In Greece, however, the grape variety disappeared. Aglianico history was part of the first Italian top-quality wine in ancient Rome, the Falerner wine. Together with Greco di Tufo, Aglianico name was counted by Pliny the Elder among the grape varieties for the best wines of its time.
It thrives particularly well on volcanic soil. Even today, the largest growing areas can be found in Campania and Basilicata in southern Italy, where Aglianico is mainly grown in the area of the extinct volcano Monte Vulture (DOC wine Aglianico del Vulture).
Alternatives for Aglianico
Aglianico is an excellent introduction to the wine world as it has a savory taste. At the same time, it also has enough depth to keep sommeliers interested. You can try Cabernet Sauvignon, Merlot, or Sangiovese if you love Aglianico and want to try something with a similar taste. Let us have a look at these alternatives in detail:
Cabernet Sauvignon is a natural cross of Cabernet Franc x Sauvignon Blanc and one of the very late-ripening grape varieties. The grapes contain a particularly large number of pips, colorings, and tannins, which gives the wine a deep dark color and is ideally suited for aging and long-term storage.
The French Merlot is one of the most popular red wine varieties in the world. This cherry-red wine is fruity, full-bodied, and has aromas of plums, dark berries, and occasional hints of old truffles. Thanks to its soft tannin, it nestles comfortably on the palate. In terms of taste, the wine goes particularly well with game, beef, duck, and braised meat, but also with pasta, risotto, and fine pies.
The Sangiovese is a red grape that can produce wonderfully strong wines with a light plum note. In general, the variety is characterized by a high acid and tannin content and a bright red. Wines made from the Sangiovese grape inspire with a fruity taste of blackberries, blueberries, currants, and cranberries. But also spicy aromas such as leather, tobacco, cloves, or licorice can be found in this wine.
What does Aglianico taste like?
According to the Aglianico descriptors, the most notable thing about this wine is its savory notes. It has hints of pepper, game, and smoked meats.
How long can you age Aglianico?
Good Aglianico can age for up to fifty years!
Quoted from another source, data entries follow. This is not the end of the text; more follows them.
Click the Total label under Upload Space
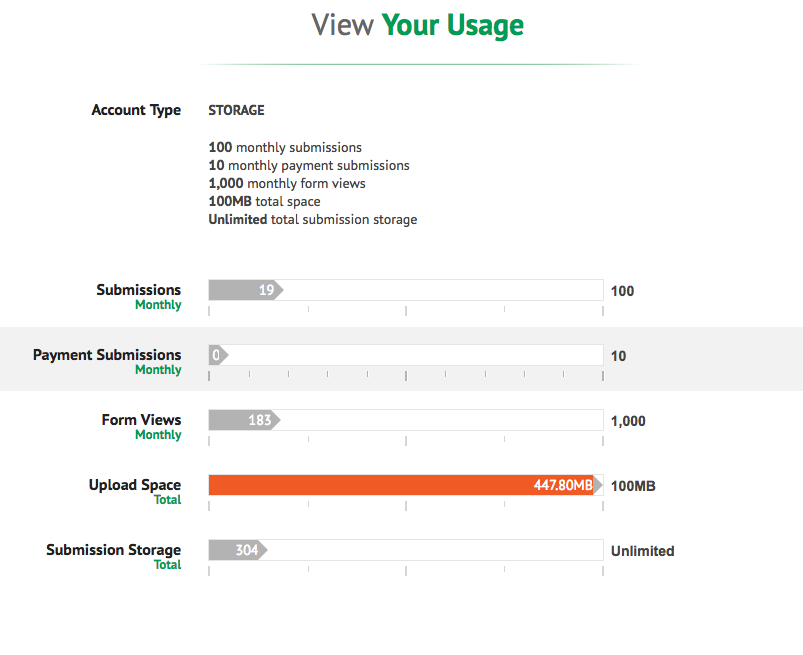This screenshot has width=803, height=655. coord(167,500)
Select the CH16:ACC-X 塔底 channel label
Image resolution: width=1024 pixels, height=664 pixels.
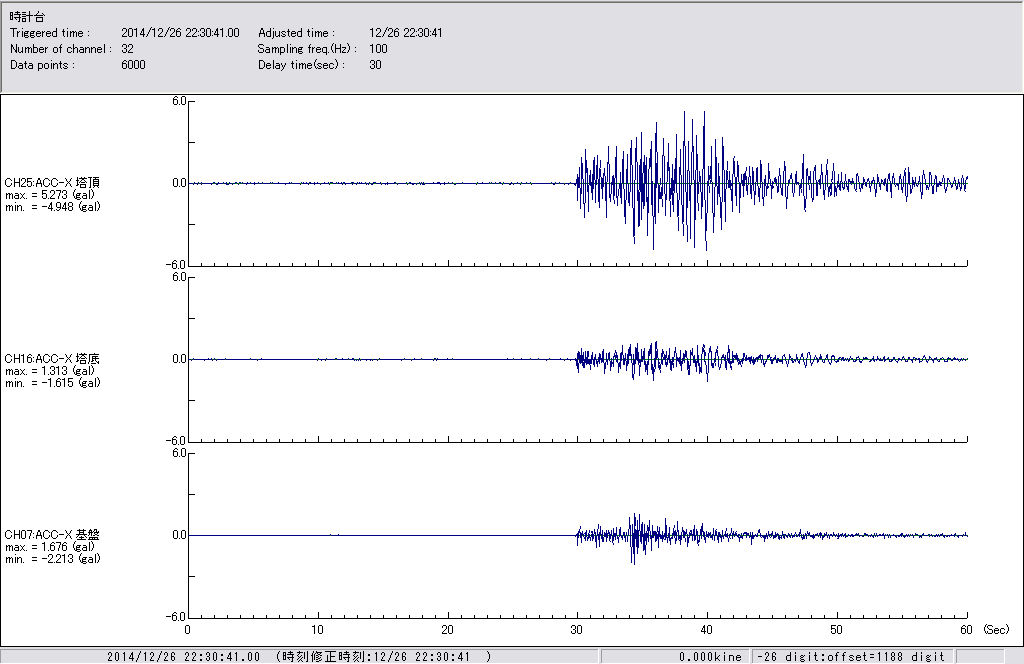(52, 358)
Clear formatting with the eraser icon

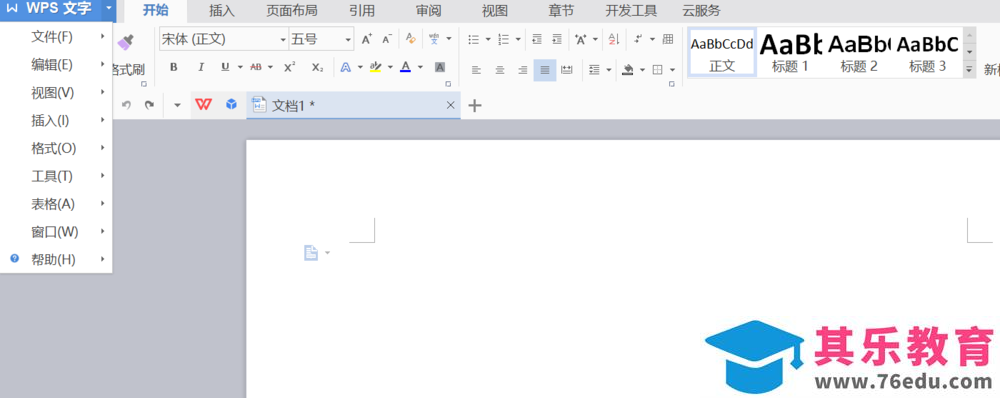pos(411,39)
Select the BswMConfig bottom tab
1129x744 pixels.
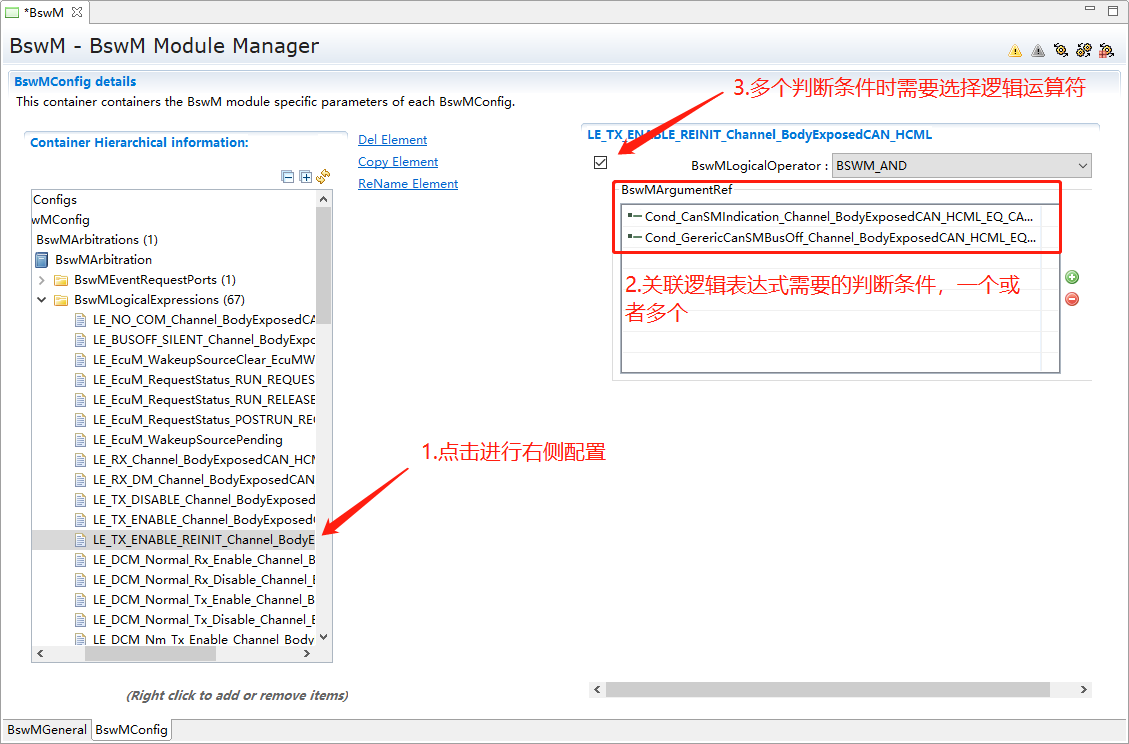click(x=131, y=730)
Depending on the commercial preparation method used, it can be aged for up to 12 months.
What food goes with Aglianico?
A glass of Aglianico can be best enjoyed with dishes like Pasta dishes with rich meat ragu, Braised dishes such as Oxtail, Osso Bucco, or Lamb Shanks.
Is Aglianico a dry wine?
Yes, Aglianico is a dry wine. These Aglianico ingredients tend to grow best in dry and well-aerated soil.
Where is Aglianico grown in Italy?
Aglianico wine ingredients are mostly grown in the southern regions of Italy. It is mostly grown in Basilicata and Campania.
Is Aglianico a sweet wine?
The fun to drink Aglianico wine is a dry wine. It is often produced on volcanic rocks and extinct volcanoes.